Crichton left Newsweek in 1996 to become publisher of the Adult Trade unit at Little, Brown & Company. She was the first woman in that position in the history of the publishing house. Among the books Crichton published at Little, Brown are Malcolm Gladwell's The Tipping Point and George Stephanopoulos's All Too Human. Crichton left Little, Brown & Company in January 2001.

Crichton then served as a freelance editor for Madeleine Albright's memoir, Madam Secretary: A Memoir which was published in 2003.

Following her work on the Albright memoir, Sarah Crichton co-wrote Daniel Liebeskind's memoir, Breaking Ground, published in 2004, and worked with Joe Lieberman and Hadassah Lieberman on their memoir of the 2000 presidential campaign, An Amazing Adventure.

Crichton co-wrote the bestselling A Mighty Heart with Mariane Pearl about the murder of Pearl's husband, journalist Daniel Pearl, and Pearl's attempt to discover who was behind his assassination.
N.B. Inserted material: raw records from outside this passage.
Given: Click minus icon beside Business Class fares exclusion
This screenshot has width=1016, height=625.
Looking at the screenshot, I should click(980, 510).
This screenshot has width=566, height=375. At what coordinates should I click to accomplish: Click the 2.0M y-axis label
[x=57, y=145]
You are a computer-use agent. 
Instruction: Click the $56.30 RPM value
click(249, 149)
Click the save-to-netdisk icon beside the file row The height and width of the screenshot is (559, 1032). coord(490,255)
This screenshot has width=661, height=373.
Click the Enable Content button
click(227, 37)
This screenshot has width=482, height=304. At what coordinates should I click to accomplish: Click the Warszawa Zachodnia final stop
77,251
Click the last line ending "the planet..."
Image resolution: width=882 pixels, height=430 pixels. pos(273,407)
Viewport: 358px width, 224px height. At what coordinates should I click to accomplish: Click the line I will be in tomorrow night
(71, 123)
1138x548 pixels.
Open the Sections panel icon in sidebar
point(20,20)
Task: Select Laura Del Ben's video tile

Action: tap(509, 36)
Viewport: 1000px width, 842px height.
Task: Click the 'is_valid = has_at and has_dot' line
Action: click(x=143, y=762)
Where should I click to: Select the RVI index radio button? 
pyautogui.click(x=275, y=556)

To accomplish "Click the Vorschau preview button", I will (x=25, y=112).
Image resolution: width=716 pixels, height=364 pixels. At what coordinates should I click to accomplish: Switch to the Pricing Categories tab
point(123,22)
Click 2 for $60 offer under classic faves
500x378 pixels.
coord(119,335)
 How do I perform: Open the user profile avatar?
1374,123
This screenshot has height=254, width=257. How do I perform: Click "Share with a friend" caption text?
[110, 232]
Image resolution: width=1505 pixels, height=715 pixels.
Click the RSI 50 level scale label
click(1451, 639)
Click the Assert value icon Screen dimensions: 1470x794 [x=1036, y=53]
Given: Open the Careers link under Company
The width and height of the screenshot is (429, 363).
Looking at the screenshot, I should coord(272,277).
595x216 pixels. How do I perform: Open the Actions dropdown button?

In June 2004, Farrar, Straus & Giroux announced that Crichton would become head of Sarah Crichton Books, an imprint at the publishing house.
Sarah Crichton Books published authors such as Cathleen Schine, David Finkel, Matthew Quick, John Leland, Brigid Schulte, and Ishmael Beah whose memoir of his life as a child soldier in Sierra Leone, A Long Way Gone: Memoirs of a Boy Soldier, became an international bestseller.

In 2016, Crichton contributed an essay to the anthology The Bitch is Back which The New York Times described as "a tour de force of comedy and poignancy" about "the travails of dating again at almost 60."

Crichton left Farrar, Straus & Giroux in December 2019 and was appointed editor-in-chief of adult trade books at Henry Holt and Company in April 2020.
 Crichton stepped down from the editor-in-chief position in 2023 to serve as editor-at-large at Holt, continuing to work with authors such as Cathleen Schine and Michael Wolff.